I would like to say that governments should have a role too, but coming from the United States perspective, I don’t have a lot of faith that anything big will be done.

With users themselves, I don’t buy into the ‘don’t feed the trolls’ logic because abusers and manipulators should not abuse and manipulate people, period. They’re the problem, not the people they target. But I do think that people need to understand and sort of reflect more critically on the ways that all of us play a role in amplification chains. It’s not just journalists. Even if your platform is smaller, by engaging with any content online, you feed into the sort of black box algorithms that we don’t even really know how they work, we don’t really know what information is going in, we just kind of see what the output is. So even if you’re commenting on something to critique it, even if you are responding in order to denounce someone’s behaviour, that still can help trigger algorithms on mass.

In the book I’m currently working on with Ryan Milner who I wrote my last book with, we talked about this in terms of hurricanes, we use a lot of ecological metaphors to talk about these issues. In the case of hurricanes, you would never point to a single gust of wind and say, ‘Oh, that’s a hurricane’. A hurricane is all of this stuff all at once. And in the case of disinformation online, that includes the things that journalists do, it includes the kinds of technological structures that social media platforms provide or enforce, and it involves the everyday actions of everyday people. Just by being in the world online, you can have an impact on it, positively or negatively.

Should more people be taught to consider online ethics?

I think online ethics are critical, but it’s not so much teaching ethics, it’s a question of helping people understand the ways that technological affordances obscure what the ethical issues are.

Some people actively try to harm others online, but most people don’t set out to be terrible and harmful, but their behaviour can still result in harm because of the way social media is structured. Like I said, if you’re responding to something to criticise it, you’re still amplifying it.

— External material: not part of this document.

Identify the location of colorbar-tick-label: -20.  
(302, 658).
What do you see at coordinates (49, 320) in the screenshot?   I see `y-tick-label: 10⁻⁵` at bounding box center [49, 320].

Technological affordances lend themselves to flattening of context. Instead of thinking about the full embodied context, people are often only engaging with individual texts, individual images, individual gifs. The seamlessness of travel discourages people from saying, ‘Wait a second. So here’s a funny picture of someone making a silly face. Who is this person? Did they consent to having their photo taken? And do they consent to the idea of random strangers using their image to capture why they hate Mondays?’

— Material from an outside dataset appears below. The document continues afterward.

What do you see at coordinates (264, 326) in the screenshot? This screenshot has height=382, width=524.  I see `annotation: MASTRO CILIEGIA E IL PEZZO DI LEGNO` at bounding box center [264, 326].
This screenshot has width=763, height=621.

It’s not because people are harmful, and they don’t necessarily want to dehumanise or flatten another person into a meme, but we’re not encouraged to reflect and step back and say: what are the embodied repercussions of this? What am I not seeing? What do I not know about this story? How are the tools, the digital tools I’m using, getting in the way of thinking ethically?

Thinking about things in terms of the hurricane and trying to situate yourself within that is helpful, and is again a place to start.

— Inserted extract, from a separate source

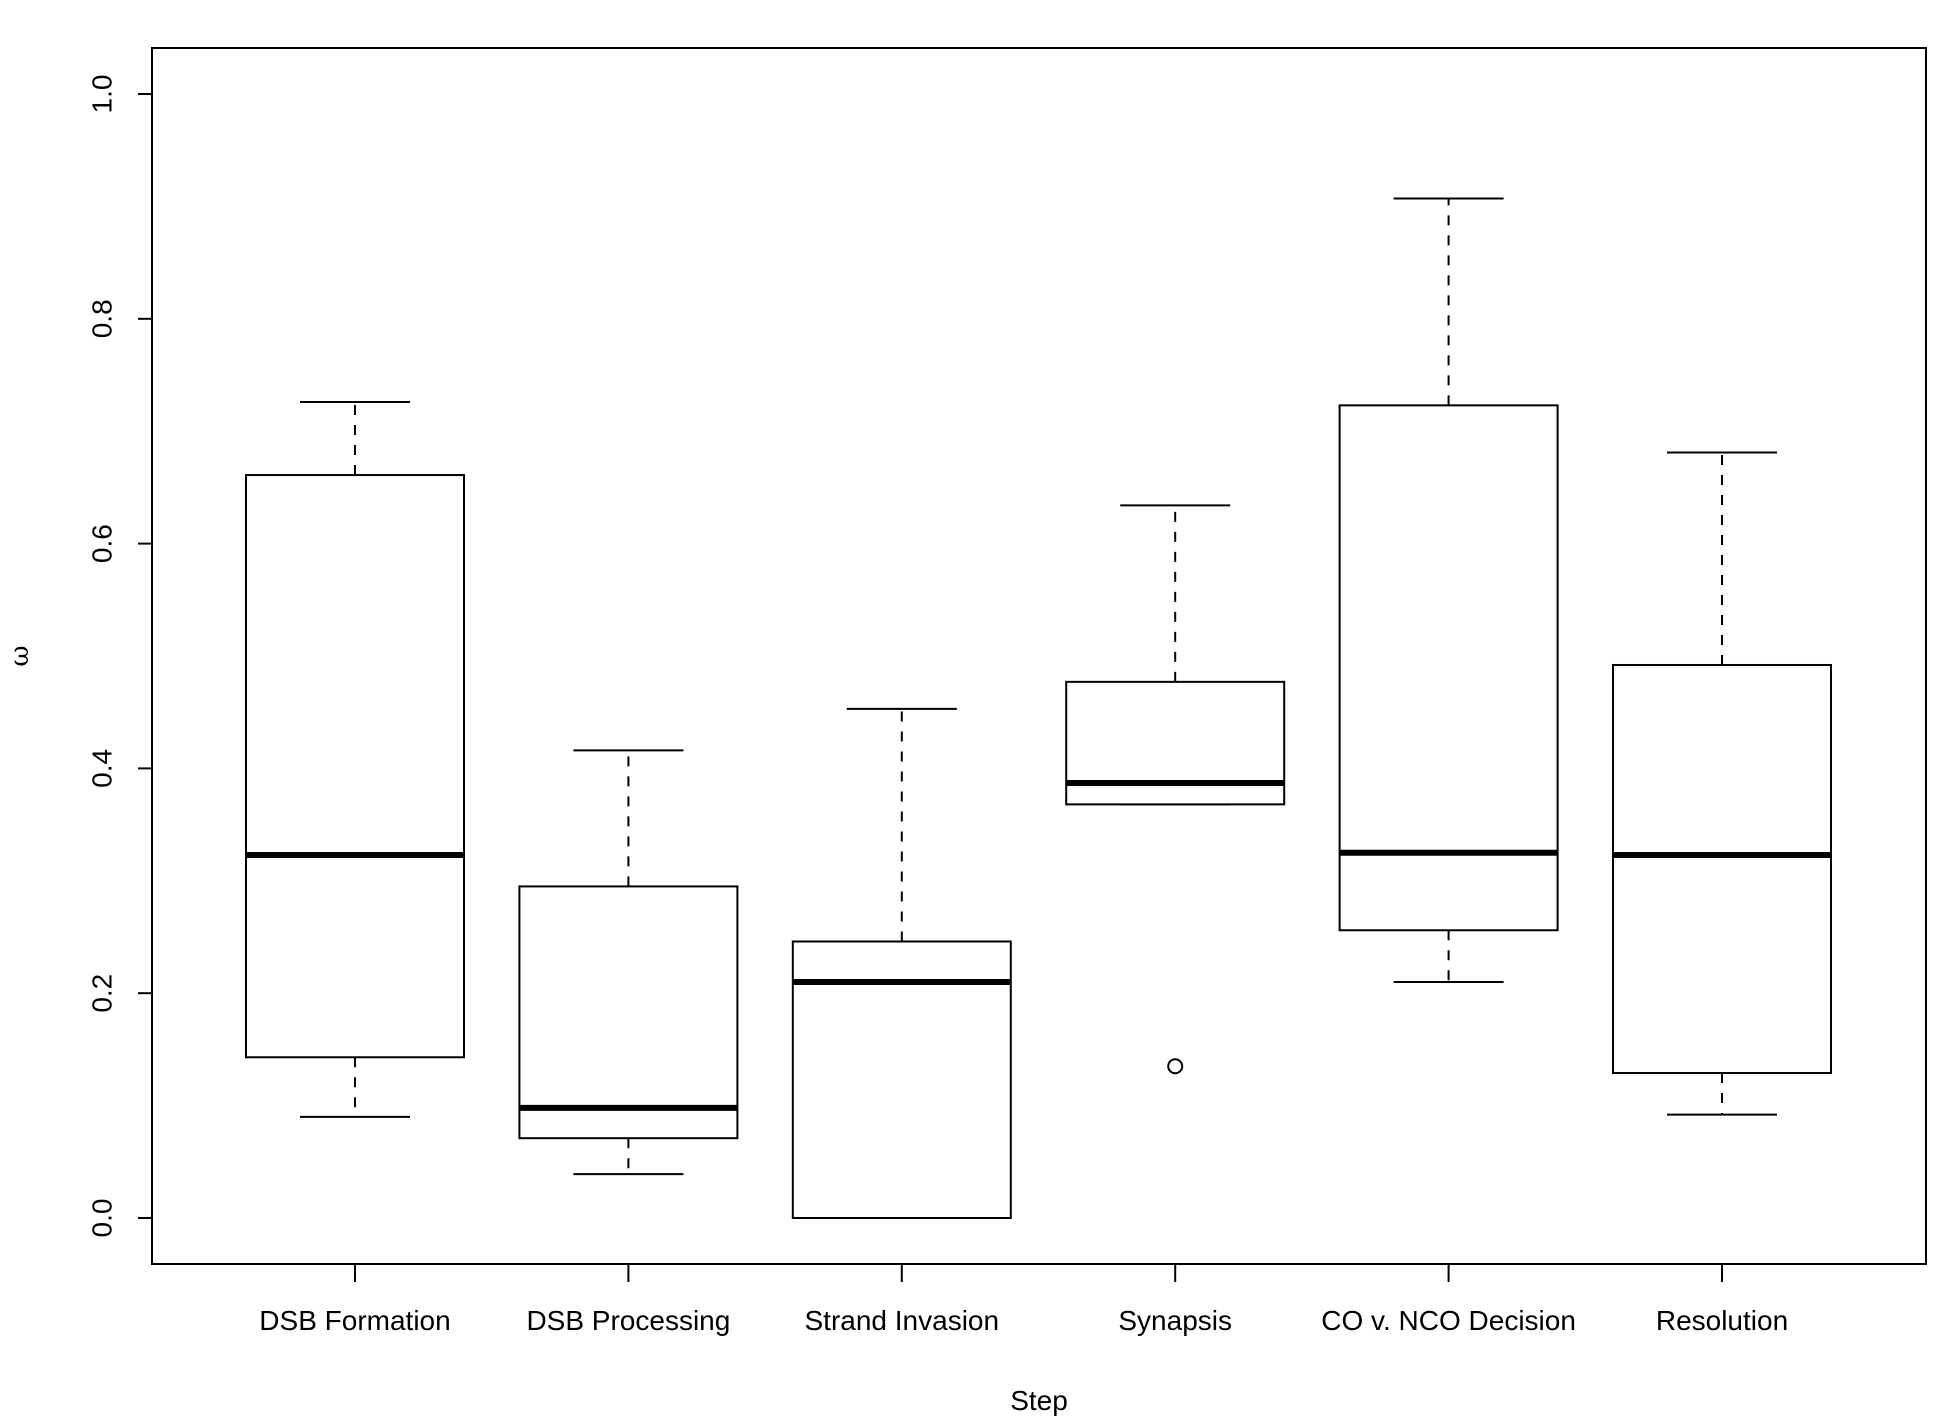 The height and width of the screenshot is (1428, 1946). I want to click on y-axis-title: ω, so click(20, 656).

On reflection, would you say the web and the internet more broadly has had a net negative or net positive affect on society?

I think that’s an unanswerable question.

We can’t speculate what the world would be like without the internet. I do think that many of the problems that we’re facing in terms of information flows are unique and specific to digital landscapes. There’s always been mis- and dis- information, but it functions in a different way and has different kinds effects when you’re talking about hyper-networked communication. That doesn’t mean that the world would have been a demonstrably better or worse place, because the flip side of that is that all of those networking technologies have allowed a lot of goodness to really flourish.

On these kinds of questions, I end up kind of being agnostic, not because I don’t care, but because this is the world that we’re in. Maybe it would be better if it were different, but it’s not different. And so how do we navigate this landscape in the best way that we can, given the challenges that we face?

This interview has been edited and condensed for clarity.